Как во сне, медленно, гардероб словно бы сам собой поехал назад, навстречу музыканту, в глубь квартиры. В полной растерянности музыкант стоял посреди коридора, судорожно вцепившись обеими руками в бессмысленный автомат. В открывшийся проем хлынули крысы. Да чем же все это кончится, в последний раз подумал музыкант, пытаясь принять вырвавшуюся вперед крысу на штык. Удар отбили. Музыкант увидел, что к нему неспешно подплыло длинное, тусклое трехгранное лезвие, прикоснулось, замерло на какую‑то долю секунды и погрузилось. Его собственные руки, по‑прежнему занятые автоматом, болтались где‑то ужасающе далеко. С изумлением он успел почувствовать в себе невыносимо чужеродный предмет, от которого резкой вспышкой расплеснулась во все стороны горячая боль, успел наконец‑то испугаться и понять, чем все кончилось, – и все кончилось.
Его друг к этому моменту еще не сделал ни одного выстрела. Он был один – наедине с полузанесенным следом транспортера и роялем, на котором играли пять минут назад. Он слышал стрельбу, крики, топот, взрывы, чувствовал заполнившую квартиру пороховую гарь. Потом совсем рядом, в прихожей, чей‑то незнакомый голос страшно прокричал: «Рожок! Кто‑нибудь, скорее, рожок!» Друг музыканта не шевельнулся, руки его стискивали готовый к бою автомат. Он оцепенел. Когда в дверях мелькнули нелепые фигуры затянутых в зелено‑серые униформы крыс, в душе у него что‑то лопнуло. Он отшвырнул автомат как можно дальше от себя и закричал:
– Нет!!! Не надо!!! – И вдруг в спасительном наитии пошел навстречу влетевшей в комнату крысе в черном с серебряными нашивками мундире, широко разведя руки и выкрикивая: – Носитель культуры! Носитель культуры!
Топорща усы, крыса в черном резко, отрывисто пропищала какие‑то команды и опустила автомат.
– Оставайтесь на вашем месте, – приказала она. – Вам ничто не грозит.
Друг музыканта послушно остановился посреди комнаты. Крыс виднелось не больше десятка. Могли бы отбиться, вдруг мелькнуло в голове, но друг музыканта прогнал эту мысль, боязливо покосившись на того, в черном, – вдруг и впрямь телепаты…
Ввели женщин.
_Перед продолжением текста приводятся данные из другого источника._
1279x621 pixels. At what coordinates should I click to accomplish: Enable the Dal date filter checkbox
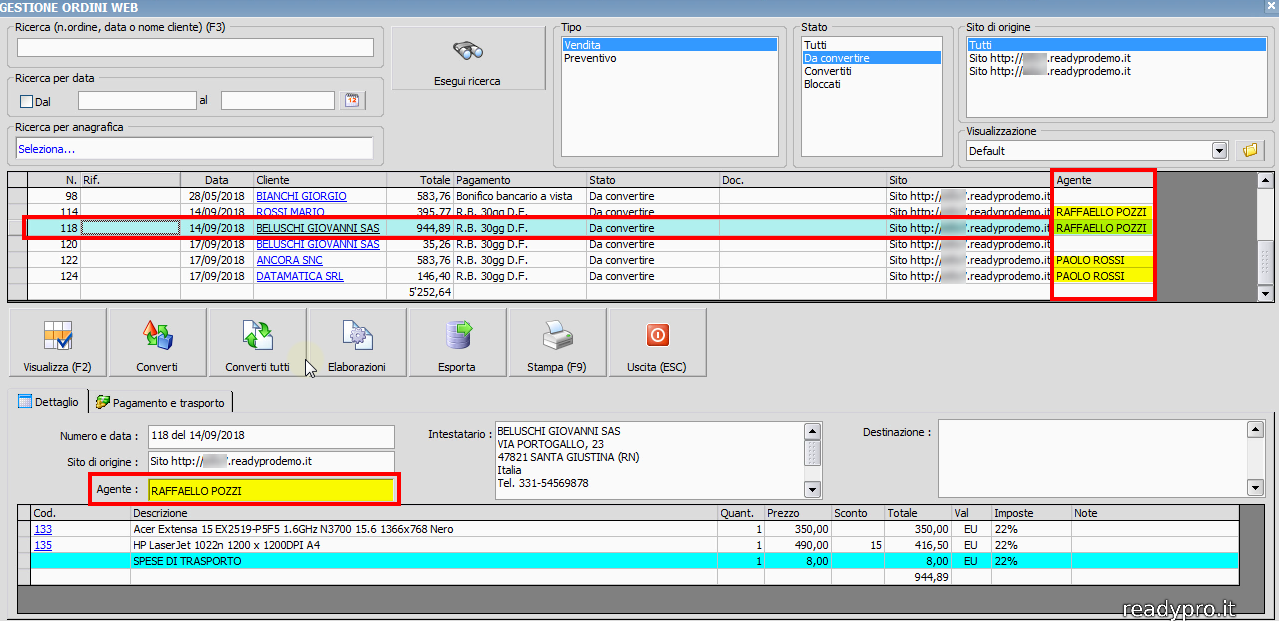point(27,101)
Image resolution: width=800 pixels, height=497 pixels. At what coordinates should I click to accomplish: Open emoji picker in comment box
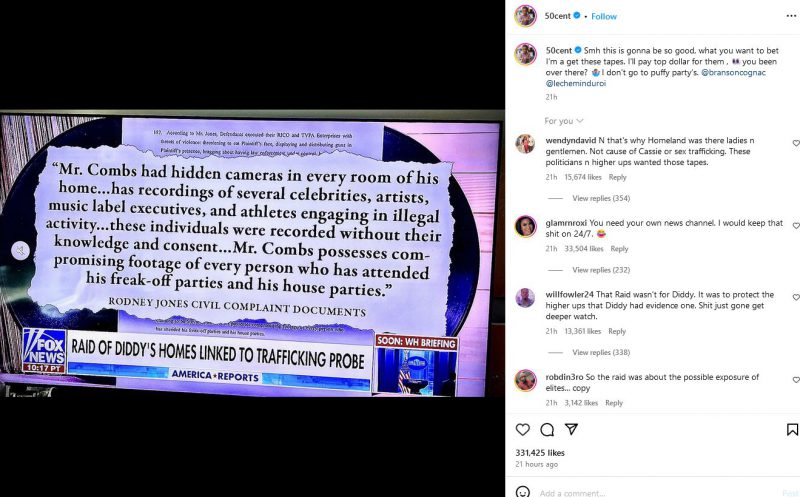[522, 492]
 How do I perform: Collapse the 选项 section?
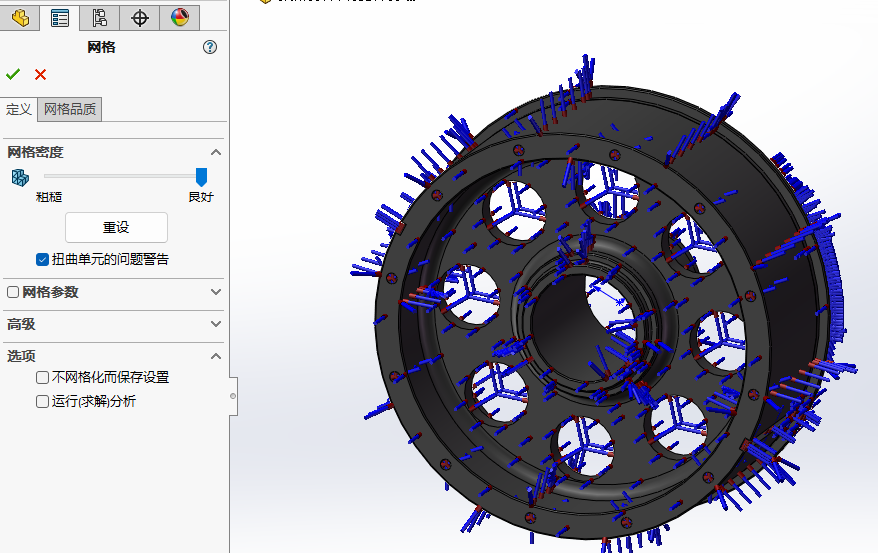point(215,356)
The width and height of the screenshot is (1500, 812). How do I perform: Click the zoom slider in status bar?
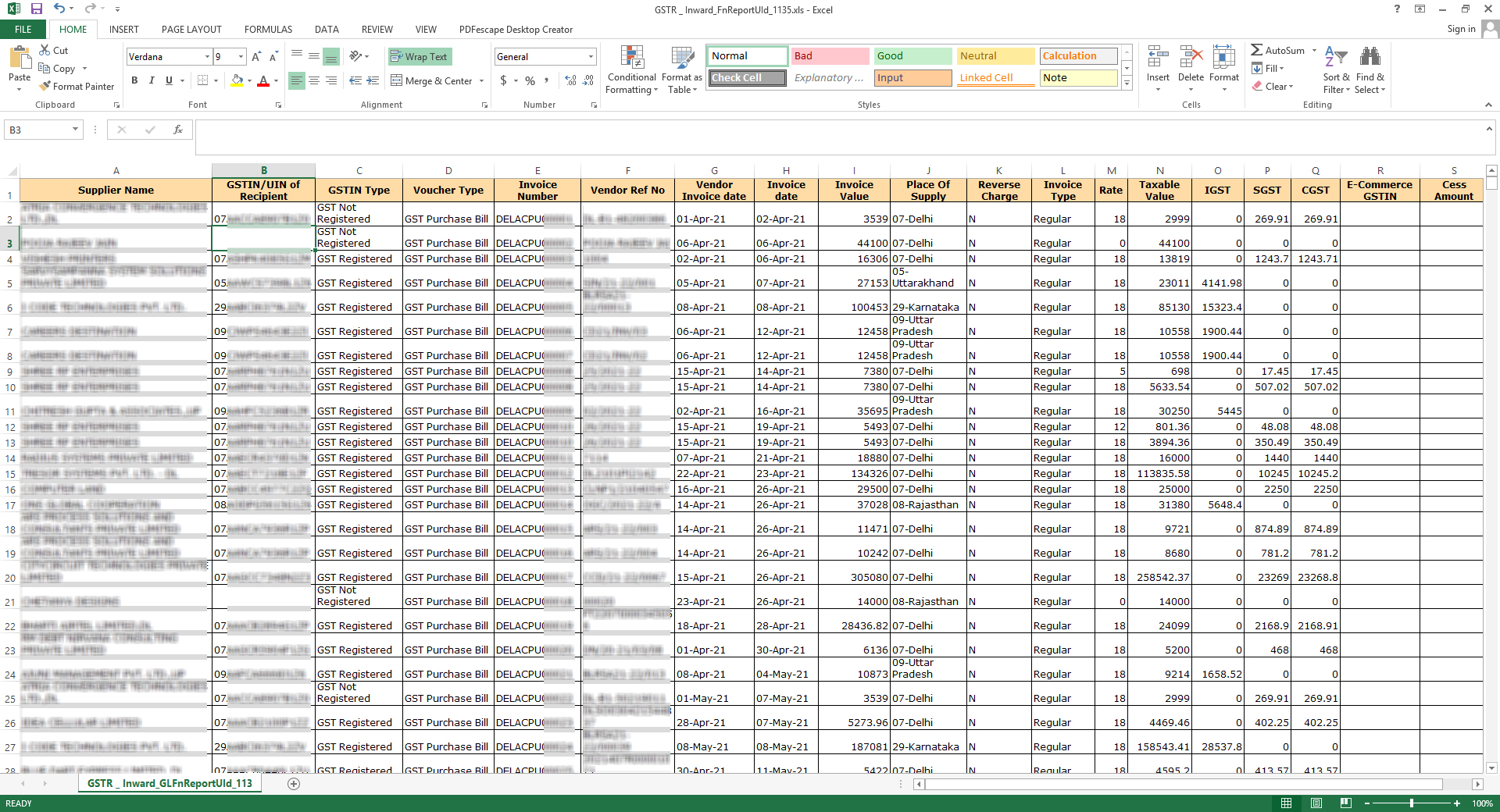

Первой шла дочь, завороженно уставившаяся куда‑то в сторону лестничной двери; ее легонько подталкивала в спину мать, приговаривая:
– Не смотри, маленькая, не смотри… Что уж тут поделаешь. Не судьба…
– Вы носитель? – строго пропищала главная крыса.
– Да, – сипло выговорил друг музыканта. – Я музыкант.
– Это хорошо, – командир крыс перекинул автомат за спину, и у друга музыканта подкосились ноги от пережитого напряжения. Не помня себя, он опустился на пол. Командир внимательно смотрел на него сверху маленькими красноватыми глазками.
– Вы предаетесь нам? – спросил он.
Не в состоянии сказать хоть слово, друг музыканта лишь разлепил онемевшие губы, а потом кивнул.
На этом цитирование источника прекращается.